The Minister of Basic Education, Siviwe Gwarube, has announced that the Department of Basic Education has reached 100% completion of all pit toilet eradication projects identified through the 2018 Sanitation Appropriate for Education (SAFE) Initiative audit.
Speaking during a school sanitation visit at Dimbaza Primary School in the Eastern Cape on Monday, 6 July, the Minister confirmed that all 3 372 schools identified in the 2018 audit have now been provided with safe and appropriate sanitation facilities.
Gwarube says the achievement marks the completion of one of democratic South Africa’s most consequential school infrastructure programmes and honours the memory of children such as Michael Komape, Lumka Mkhethwa and Langalam Viki, whose deaths changed the national conversation on school sanitation forever.
In 2019, a court ordered the government to pay R1.4 million in damages to the family of Michael Komape, the five-year-old who drowned in a pit toilet at his school in the rural Chebeng Village, in Limpopo, in 2014.

In 2018, 5-year-old Lumka Mkhethwa drowned after slipping into a pit latrine at Luna Primary School in the Eastern Cape.
In 2023, 4-year-old Langalam Viki’s body was discovered in a school pit toilet in the Eastern Cape.
“The completion of the SAFE Initiative has changed the daily reality of millions of learners and thousands of teachers. More than 3 million learners have benefited from safer sanitation facilities, while more than 48,000 teachers now work in healthier and more dignified environments.”
Gwarube stressed that the successful completion of the backlog identified through the 2018 SAFE Initiative audit does not suggest that every pit toilet in the country has disappeared.
She noted that some schools may have developed sanitation challenges after the original 2018 audit, others may have been unintentionally omitted, while some communities have retained old pit toilet structures despite receiving new facilities.
The Minister says provincial education departments must now identify and address any remaining sanitation challenges with urgency.
“Today we celebrate a remarkable national achievement of eradicating 100% of the pit toilets identified in the SAFE Initiative Backlog.

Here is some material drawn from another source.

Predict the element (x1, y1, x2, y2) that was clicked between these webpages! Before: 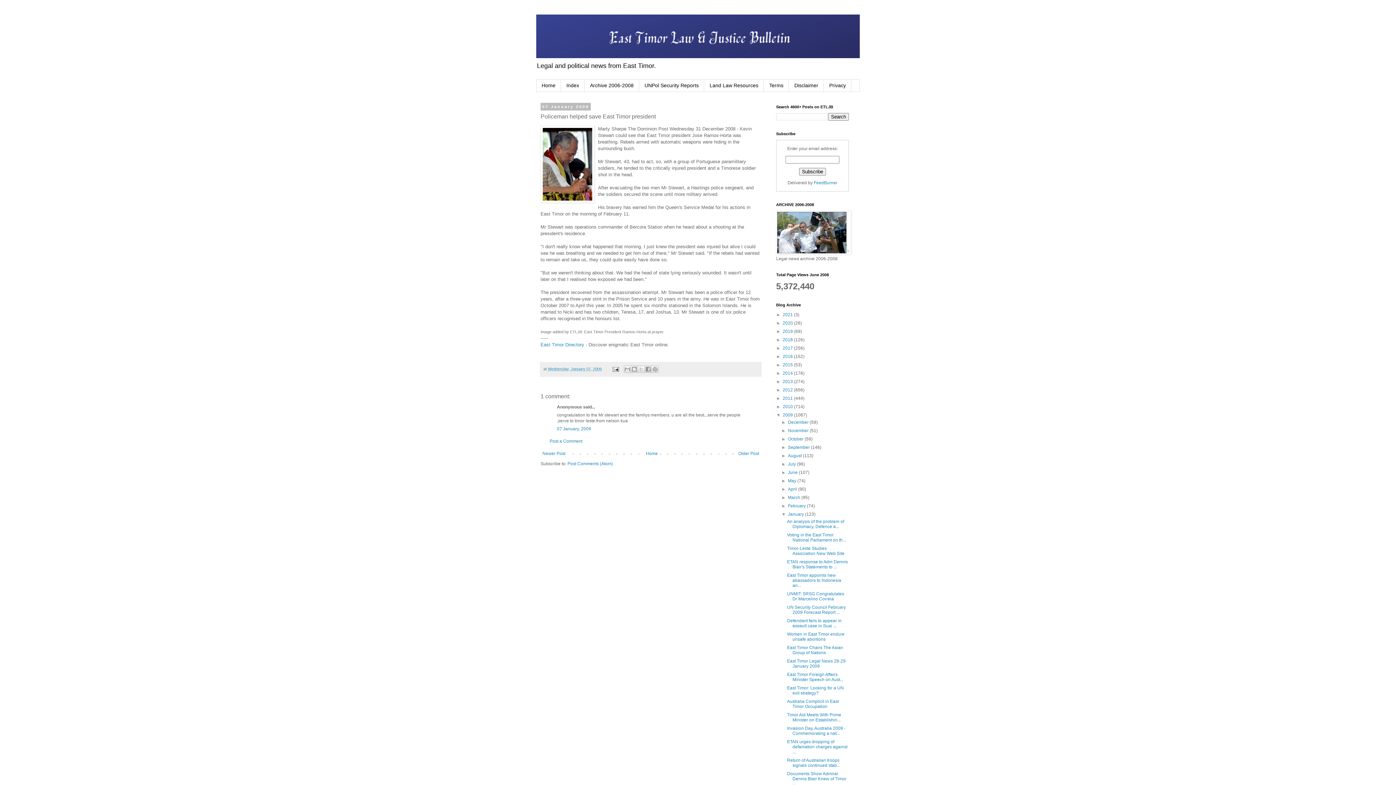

Tomorrow we continue building, maintaining and modernising our schools until every learner, in every province, learns in an environment that reflects the value we place on their future.”
In response, Amnesty International South Africa says while it welcomes this important milestone, more needs to be done to eradicate pit toilets in all schools and ECD centres.
“The complete eradication of pit toilets in schools, which were part of the SAFE initiative, is an important step towards the fulfilment and protection of learners’ rights and safety. While we welcome this long overdue development, there are many schools still using pit toilets, which have not been accounted for.”
The organisation says the Department must provide an updated audit of all schools still using pit toilets, which includes those that were not part of the SAFE initiative, and include Early Childhood Development (ECD) centres.